> The one place where today's GPUs aren't as good as Toy Story is filtering & anti-aliasing
This only makes sense if you are locked in to some texture filtering algorithm already, which isn't true. CPU renderers aren't doing anything with their texture filtering that can't be replicated on GPUs. Where the line should be drawn by using the GPUs native texture filtering and doing more thorough software filtering would be something to explore, but there is no reason why a single texture sample in the terms of a software renderer has to map to a single texture sample on the GPU.
> BTW, textures & texture sampling are a huge portion of the cost of the runtime on render farms. They comprise the majority of the data needed to render a frame.
I'm acutely aware of how much does or does not go into textures. Modern shaders can account for as much as half of rendering time, with tracing of rays accounting for the other half. This is the entire shader, not just textures and is an extreme example.
> The entire architecture of a render farm is built around texture caching.
This is not true at all. Render farm nodes are typically built with memory to CPU core ratios that match as the main priority.
> Just getting textures into a GPU would also pose a significant speed problem.
This is also not true. In 1995 an Onyx with a maximum of 32 _Sockets_ had a maximum of 2GB of memory. The bandwidth to PCIe 3.0 16x is about 16GB/s and plenty of cards already have 16GB of memory. The textures would also stay in memory for multiple frames, since most textures are not animated.
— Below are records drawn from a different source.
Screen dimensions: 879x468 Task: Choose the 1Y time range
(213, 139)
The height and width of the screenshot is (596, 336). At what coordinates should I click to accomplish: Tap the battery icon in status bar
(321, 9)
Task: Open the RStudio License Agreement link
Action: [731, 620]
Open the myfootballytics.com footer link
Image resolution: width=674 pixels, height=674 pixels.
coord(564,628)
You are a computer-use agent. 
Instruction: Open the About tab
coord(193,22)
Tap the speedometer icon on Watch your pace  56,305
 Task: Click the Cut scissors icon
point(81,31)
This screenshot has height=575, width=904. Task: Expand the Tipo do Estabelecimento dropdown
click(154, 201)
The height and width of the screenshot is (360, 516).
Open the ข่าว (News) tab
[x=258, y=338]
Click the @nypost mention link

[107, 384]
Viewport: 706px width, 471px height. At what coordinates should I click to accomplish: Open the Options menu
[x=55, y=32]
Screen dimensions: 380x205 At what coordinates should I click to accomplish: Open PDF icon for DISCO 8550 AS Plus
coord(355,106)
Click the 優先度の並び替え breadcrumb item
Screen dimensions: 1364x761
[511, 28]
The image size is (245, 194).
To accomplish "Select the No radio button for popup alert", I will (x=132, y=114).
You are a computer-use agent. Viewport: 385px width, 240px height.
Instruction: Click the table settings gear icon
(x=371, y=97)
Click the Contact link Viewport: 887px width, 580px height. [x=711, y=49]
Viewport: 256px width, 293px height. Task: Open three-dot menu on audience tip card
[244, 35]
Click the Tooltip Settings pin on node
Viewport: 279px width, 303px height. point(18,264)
> I'm acutely aware of how much does or does not go into textures. Modern shaders can account for as much as half of rendering time, with tracing of rays accounting for the other half. This is the entire shader, not just textures and is an extreme example.
At least at VFX level (Pixar's slightly different, as they use a lot of procedural textures), Texture I/O time can be a significant amount of render time.
> This is not true at all. Render farm nodes are typically built with memory to CPU core ratios that match as the main priority.
I don't know what you mean by this (I assume that memory scales with cores?), but most render farms at high level have extremely expensive fast I/O caches very close to the render server nodes (usually Avere solutions) mainly just for the textures.
The raw source textures are normally of the order of hundreds of gigabytes and thus have to be out-of-core. Pulling them off disk, uncompressing them and filtering them (even tiled and pre-mipped) is extremely expensive.
> This is also not true. In 1995 an Onyx with a maximum of 32 _Sockets_ had a maximum of 2GB of memory. The bandwidth to PCIe 3.0 16x is about 16GB/s and plenty of cards already have 16GB of memory. The textures would also stay in memory for multiple frames, since most textures are not animated.
This is true. One of the reasons why GPU renderers still aren't being used at high-level VFX in general is precisely because of both memory limits (once you go out-of-core on a GPU, you might as well have stayed on the CPU) and due to PCI transfer costs of getting the stuff onto the GPU.
On top of that, almost all final rendering is still done on a per-frame basis, so for each frame, you start the renderer, give it the source scene/geo, it then loads the textures again and again for each different frame - precisely why fast Texture caches are needed.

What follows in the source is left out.